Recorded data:
┄┄┄┄┄┄

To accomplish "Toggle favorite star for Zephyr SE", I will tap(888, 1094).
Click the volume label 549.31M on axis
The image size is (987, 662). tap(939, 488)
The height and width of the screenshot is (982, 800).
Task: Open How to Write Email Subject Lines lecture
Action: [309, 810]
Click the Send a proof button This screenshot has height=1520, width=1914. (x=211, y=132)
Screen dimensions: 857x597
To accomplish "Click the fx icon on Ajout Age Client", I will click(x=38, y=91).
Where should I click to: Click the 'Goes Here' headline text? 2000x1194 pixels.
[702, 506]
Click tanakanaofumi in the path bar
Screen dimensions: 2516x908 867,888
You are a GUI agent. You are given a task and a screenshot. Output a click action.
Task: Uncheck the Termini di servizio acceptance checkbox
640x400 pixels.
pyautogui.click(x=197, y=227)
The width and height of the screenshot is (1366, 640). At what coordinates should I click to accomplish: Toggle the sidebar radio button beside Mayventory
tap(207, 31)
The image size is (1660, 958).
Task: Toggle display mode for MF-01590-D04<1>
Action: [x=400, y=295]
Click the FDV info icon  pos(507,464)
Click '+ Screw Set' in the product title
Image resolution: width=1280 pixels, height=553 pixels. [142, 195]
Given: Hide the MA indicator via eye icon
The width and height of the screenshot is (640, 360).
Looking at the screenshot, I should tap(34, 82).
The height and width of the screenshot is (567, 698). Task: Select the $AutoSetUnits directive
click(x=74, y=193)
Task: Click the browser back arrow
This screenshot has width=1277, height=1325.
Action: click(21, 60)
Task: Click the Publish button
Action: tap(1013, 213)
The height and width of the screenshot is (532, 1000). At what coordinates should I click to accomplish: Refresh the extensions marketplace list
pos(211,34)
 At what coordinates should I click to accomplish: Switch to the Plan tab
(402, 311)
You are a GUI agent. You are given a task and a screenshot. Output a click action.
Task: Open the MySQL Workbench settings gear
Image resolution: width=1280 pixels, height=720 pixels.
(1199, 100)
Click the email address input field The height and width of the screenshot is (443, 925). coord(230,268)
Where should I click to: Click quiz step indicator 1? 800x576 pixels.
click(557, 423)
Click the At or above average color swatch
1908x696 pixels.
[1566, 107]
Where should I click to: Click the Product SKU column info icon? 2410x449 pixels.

┄┄┄┄┄┄

▶ _Work to do_
Copy verbatim the part of the records that opens with the line containing "Click the volume label 549.31M on axis" and closes with the line containing "pyautogui.click(x=197, y=227)", both lines included.

▶ _Solution to the exercise_
Click the volume label 549.31M on axis
The image size is (987, 662). tap(939, 488)
The height and width of the screenshot is (982, 800).
Task: Open How to Write Email Subject Lines lecture
Action: [309, 810]
Click the Send a proof button This screenshot has height=1520, width=1914. (x=211, y=132)
Screen dimensions: 857x597
To accomplish "Click the fx icon on Ajout Age Client", I will click(x=38, y=91).
Where should I click to: Click the 'Goes Here' headline text? 2000x1194 pixels.
[702, 506]
Click tanakanaofumi in the path bar
Screen dimensions: 2516x908 867,888
You are a GUI agent. You are given a task and a screenshot. Output a click action.
Task: Uncheck the Termini di servizio acceptance checkbox
640x400 pixels.
pyautogui.click(x=197, y=227)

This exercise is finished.